Unraveling the role of myeloid-derived ROS on EMT in metastasizing cancer

Abstract

Epithelial-to-mesenchymal transition (EMT) allows epithelial cells in primary cancer tumors to adopt a more mesenchymal morphology, thus facilitating metastasis. This process is influenced by a multitude of transcription factors and pathways, including the p53 and NF-κB signaling pathways. Myeloid cells in the tumor microenvironment produce reactive oxygen species (ROS) via the NOX2 enzyme, and while inflammation previously has been linked to EMT, the role of myeloid-derived ROS remains unknown.
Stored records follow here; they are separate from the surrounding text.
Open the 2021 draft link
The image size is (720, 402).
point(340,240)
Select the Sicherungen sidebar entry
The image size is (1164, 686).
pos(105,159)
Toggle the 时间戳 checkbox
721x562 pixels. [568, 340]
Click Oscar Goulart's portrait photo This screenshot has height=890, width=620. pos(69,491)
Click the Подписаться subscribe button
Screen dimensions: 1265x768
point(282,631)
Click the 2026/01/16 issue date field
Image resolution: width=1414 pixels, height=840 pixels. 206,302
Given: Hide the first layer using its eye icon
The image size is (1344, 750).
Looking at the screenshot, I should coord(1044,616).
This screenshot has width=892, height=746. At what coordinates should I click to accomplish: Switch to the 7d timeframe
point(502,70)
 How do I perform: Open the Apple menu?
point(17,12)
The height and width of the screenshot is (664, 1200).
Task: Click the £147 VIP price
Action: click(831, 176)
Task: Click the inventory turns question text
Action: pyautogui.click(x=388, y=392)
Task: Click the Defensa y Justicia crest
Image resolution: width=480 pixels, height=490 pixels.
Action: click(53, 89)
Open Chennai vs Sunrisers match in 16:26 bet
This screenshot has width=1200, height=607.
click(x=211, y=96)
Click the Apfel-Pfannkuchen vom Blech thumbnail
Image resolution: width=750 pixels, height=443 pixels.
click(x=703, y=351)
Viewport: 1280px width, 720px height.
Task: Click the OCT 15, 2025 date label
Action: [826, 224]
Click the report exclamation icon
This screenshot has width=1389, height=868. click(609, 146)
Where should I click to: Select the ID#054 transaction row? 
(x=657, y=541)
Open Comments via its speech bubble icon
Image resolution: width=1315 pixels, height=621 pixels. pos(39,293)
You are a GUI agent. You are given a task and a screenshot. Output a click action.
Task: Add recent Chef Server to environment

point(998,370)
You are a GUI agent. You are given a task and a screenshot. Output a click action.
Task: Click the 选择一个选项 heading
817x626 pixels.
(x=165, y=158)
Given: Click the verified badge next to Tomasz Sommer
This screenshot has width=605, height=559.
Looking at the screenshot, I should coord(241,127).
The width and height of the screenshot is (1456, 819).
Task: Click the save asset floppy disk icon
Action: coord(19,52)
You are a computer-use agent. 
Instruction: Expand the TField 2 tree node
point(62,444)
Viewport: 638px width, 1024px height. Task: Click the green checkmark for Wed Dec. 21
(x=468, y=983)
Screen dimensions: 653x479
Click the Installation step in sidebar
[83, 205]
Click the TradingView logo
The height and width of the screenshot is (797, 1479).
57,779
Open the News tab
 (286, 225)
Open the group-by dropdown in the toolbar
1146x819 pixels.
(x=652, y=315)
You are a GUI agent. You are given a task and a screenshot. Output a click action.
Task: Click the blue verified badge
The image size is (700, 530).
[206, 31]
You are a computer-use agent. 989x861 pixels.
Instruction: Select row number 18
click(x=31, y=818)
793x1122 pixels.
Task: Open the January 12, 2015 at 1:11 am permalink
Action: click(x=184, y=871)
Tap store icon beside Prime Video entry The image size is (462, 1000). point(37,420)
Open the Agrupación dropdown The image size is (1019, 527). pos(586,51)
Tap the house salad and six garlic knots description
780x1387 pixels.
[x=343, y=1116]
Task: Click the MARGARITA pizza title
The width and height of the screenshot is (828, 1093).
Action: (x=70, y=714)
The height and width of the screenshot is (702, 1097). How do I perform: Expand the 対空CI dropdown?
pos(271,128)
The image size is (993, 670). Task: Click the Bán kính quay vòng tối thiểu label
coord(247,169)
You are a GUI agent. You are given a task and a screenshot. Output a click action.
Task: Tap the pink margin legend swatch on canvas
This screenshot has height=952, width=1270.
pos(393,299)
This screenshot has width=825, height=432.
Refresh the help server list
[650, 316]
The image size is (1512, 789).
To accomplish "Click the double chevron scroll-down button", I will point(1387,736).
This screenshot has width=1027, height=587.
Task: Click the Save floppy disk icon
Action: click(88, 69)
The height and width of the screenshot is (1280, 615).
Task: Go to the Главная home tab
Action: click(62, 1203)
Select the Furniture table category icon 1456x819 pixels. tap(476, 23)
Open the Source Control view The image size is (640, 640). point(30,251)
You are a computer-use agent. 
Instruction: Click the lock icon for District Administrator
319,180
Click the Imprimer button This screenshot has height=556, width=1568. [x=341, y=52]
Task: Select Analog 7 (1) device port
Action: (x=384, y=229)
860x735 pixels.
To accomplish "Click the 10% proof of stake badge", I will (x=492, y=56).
The aim of this thesis was to understand the intracellular pathways connecting myeloidderived ROS and EMT in breast cancer. To this end, breast cancer cell lines of varying differentiation grade were treated with the ROS hydrogen peroxide in combination with intracellular pathway activators or inhibitors. Effects on EMT-related gene and protein expression were measured using quantitative PCR and western blot, respectively. It was observed that the SNAI family of EMT transcription factors was induced by the redox regulator Nrf2, while ROS-induced SERPINE1 was regulated by p53. SERPINE1 encodes plasminogen activator inhibitor-1 (PAI-1), a biomarker in several cancers, which has also been linked to EMT and inflammation. The results were validated using CRISPR-Cas9 mediated knockout of the TP53 gene. In addition, bioinformatic and in silico analyses of publicly available datasets corroborated these results. The links between H2O2 and EMT in breast cancer implied by the results of this thesis show potential targets for limiting EMT in breast cancer. Further studies are necessary to fully understand the involved mechanisms and their regulation.